Libye : L’accord de l’ONU voué à l’échec sans le soutien de Trump

Un nouvel accord conclu entre des représentants de l’Est et de l’Ouest libyens sous l’égide des Nations unies ne suffit pas à dissiper les profondes divisions qui paralysent le pays depuis 2011. Signé dimanche à Tripoli, le texte prévoit notamment une recomposition de la Haute Commission électorale, mais sa mise en œuvre reste incertaine dans un contexte politique toujours marqué par la rivalité entre les camps libyens.

La cérémonie, organisée au siège de la Mission d’appui des Nations unies en Libye (Manul), s’est déroulée en présence de l’envoyée spéciale de l’ONU, Hanna Tetteh. Celle-ci a appelé les protagonistes à transformer rapidement l’accord en « actions concrètes », signe que la signature du texte ne constitue qu’une étape, et non une solution à la crise.

Depuis la chute de Mouammar Kadhafi en 2011, la Libye demeure profondément fragmentée. Deux pouvoirs rivaux se disputent notamment la légitimité : un exécutif installé à Tripoli et reconnu par l’ONU, à l’ouest, et une autorité basée à Benghazi, à l’est, soutenue par le maréchal Khalifa Haftar et son entourage.
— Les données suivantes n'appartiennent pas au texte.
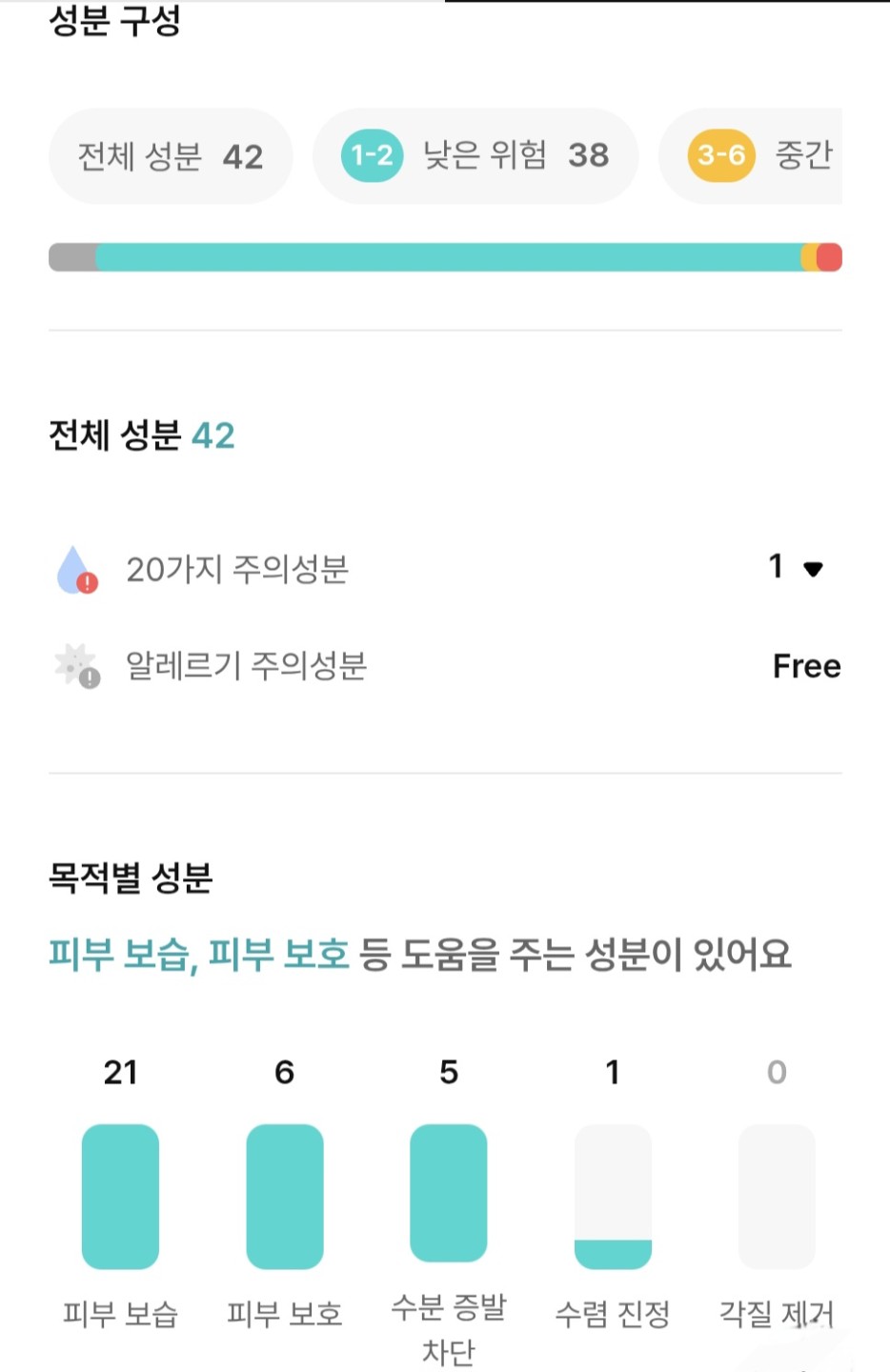Click the allergy caution ingredient icon

(77, 666)
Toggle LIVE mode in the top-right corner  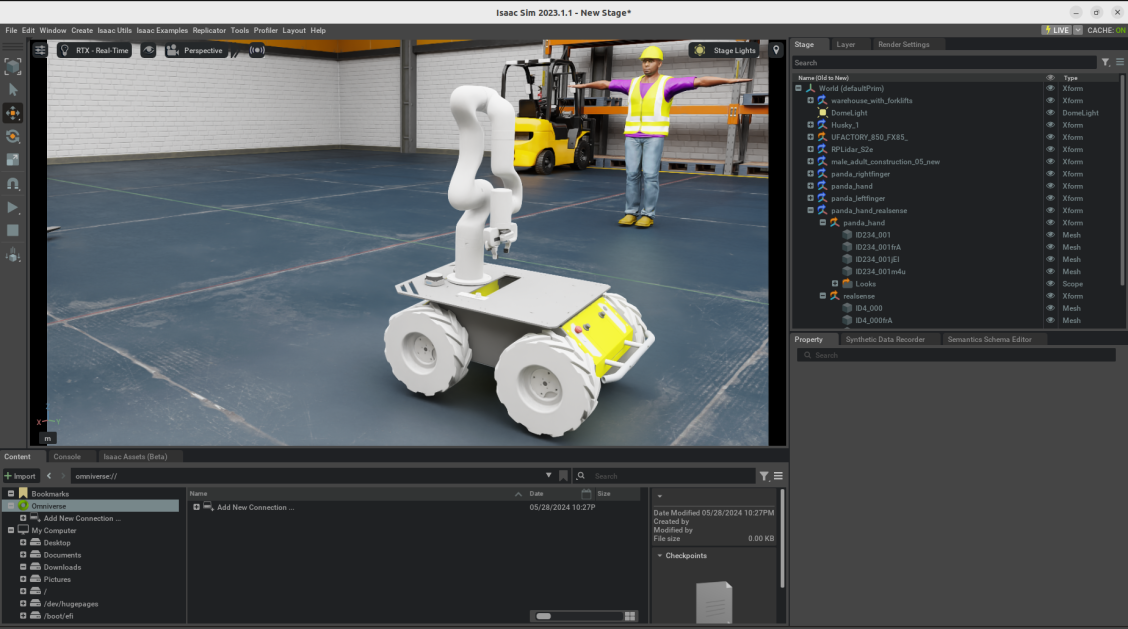point(1057,30)
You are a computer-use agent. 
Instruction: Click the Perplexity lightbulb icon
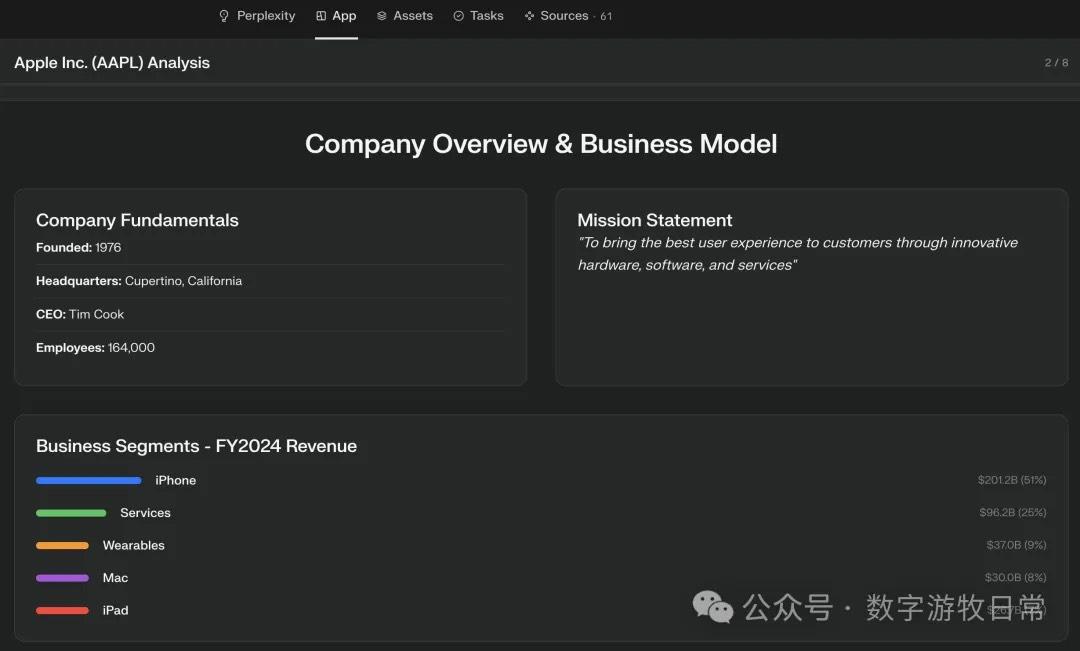[224, 16]
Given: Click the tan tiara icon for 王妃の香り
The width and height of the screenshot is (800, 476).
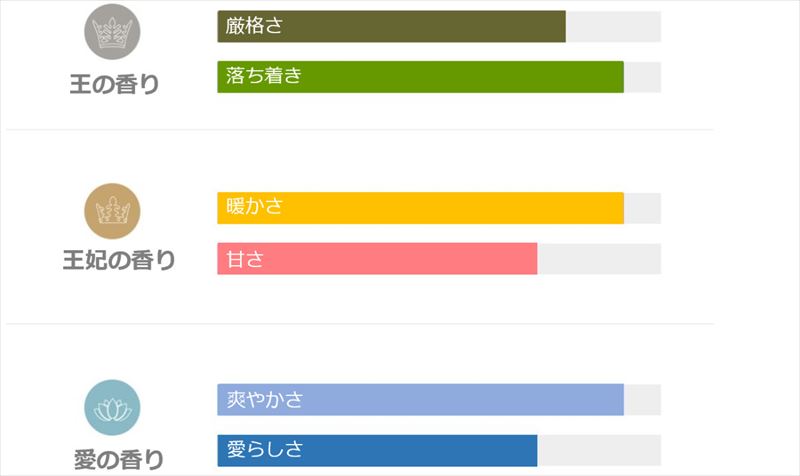Looking at the screenshot, I should [x=112, y=211].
Les représentants des deux camps ont présenté l’accord comme une ouverture vers des élections nationales. Moussa al-Koni, vice-président du Conseil présidentiel, a évoqué une possible sortie de la « gestion de la division ». Dans l’Est, Abdul Rahman Al-Abbar a souligné les compromis réalisés par les négociateurs.

Mais les précédentes tentatives de règlement ont souvent été confrontées aux rivalités politiques, aux intérêts militaires et aux désaccords institutionnels. Les règles de l’élection présidentielle, l’éligibilité des militaires et des binationaux ou encore la tenue simultanée des scrutins présidentiel et législatif restent des sujets sensibles.

La feuille de route présentée par l’ONU en août 2025 prévoit un cadre électoral consensuel, l’unification des institutions et un dialogue politique élargi.

Cette initiative ne bénéficie pas d’un aval politique des Etats-Unis et du président américain Donald Trump, qui privilégient une démarche distincte conduite par son conseiller Massad Boulos. L’administration  américaine cherche à rapprocher les factions libyennes sur les volets politique, militaire et économique. La perspective d’élections nationales crédibles reste fragile.